Le mouvement rapide des ailes produit un bourdonnement distinct, qui augmente et décroît selon la vitesse des battements. Lorsque le rythme est très rapide, le bourdonnement se transforme en une haute note continue, semblable à celle que produisent les flèches ou les balles de fusil qui percent l’air.

 

Les colibris, tant mâles que femelles, défendent vigoureusement leurs réserves de nourriture et les environs contre les intrus. Ces affrontements mènent à des poursuites vives et persistantes, qui se terminent parfois par des combats. Le petit oiseau se sert de sa vitesse et du bourdonnement de ses ailes pour intimider des intrus. Il recourt à certains types de vol pour manifester son agressivité. Par exemple, l’oiseau part d’un élan rapide et décrit un arc horizontal en U autour de la tête de l’intrus. Ou encore, il se balance de haut en bas comme un pendule. Ces deux types de vol s’accompagnent de notes aiguës, et le bourdonnement des ailes imite celui d’un gros bourdon en colère. Le colibri persiste dans son attaque et continue d’ennuyer l’intrus jusqu’à ce que ce dernier s’enfuie.

 

Nous savons maintenant que les Colibris à gorge rubis descendent vers le sud à l’automne et qu’ils remontent vers le nord au printemps.
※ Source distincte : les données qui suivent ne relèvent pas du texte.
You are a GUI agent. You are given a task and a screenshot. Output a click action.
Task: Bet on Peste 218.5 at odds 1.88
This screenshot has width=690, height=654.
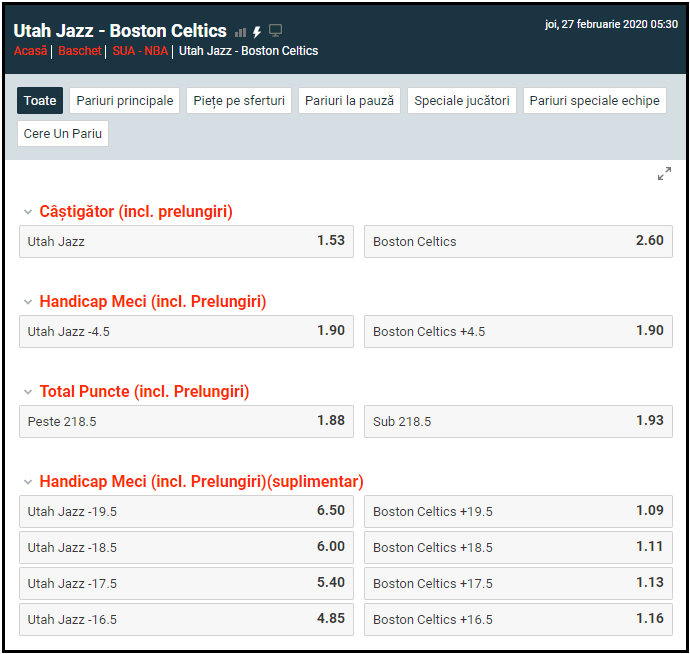click(186, 421)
Des observateurs ont été témoins, particulièrement à l’automne, de vols spectaculaires de ces minuscules oiseaux, passant comme un éclair en grand nombre au-dessus de leur tête à des endroits comme à la pointe Pelée et à Port Stanley en bordure des Grands Lacs. Il a été également établi que les colibris traversaient les 800 km du golfe du Mexique, pour se rendre à leur aire d’hivernage et pour en revenir.

Le Colibri à Gorge Rubis ne bois pas le nectar comme on le ferait avec une paille. Le nectar pénètre plutôt dans sa bouche par capillarité.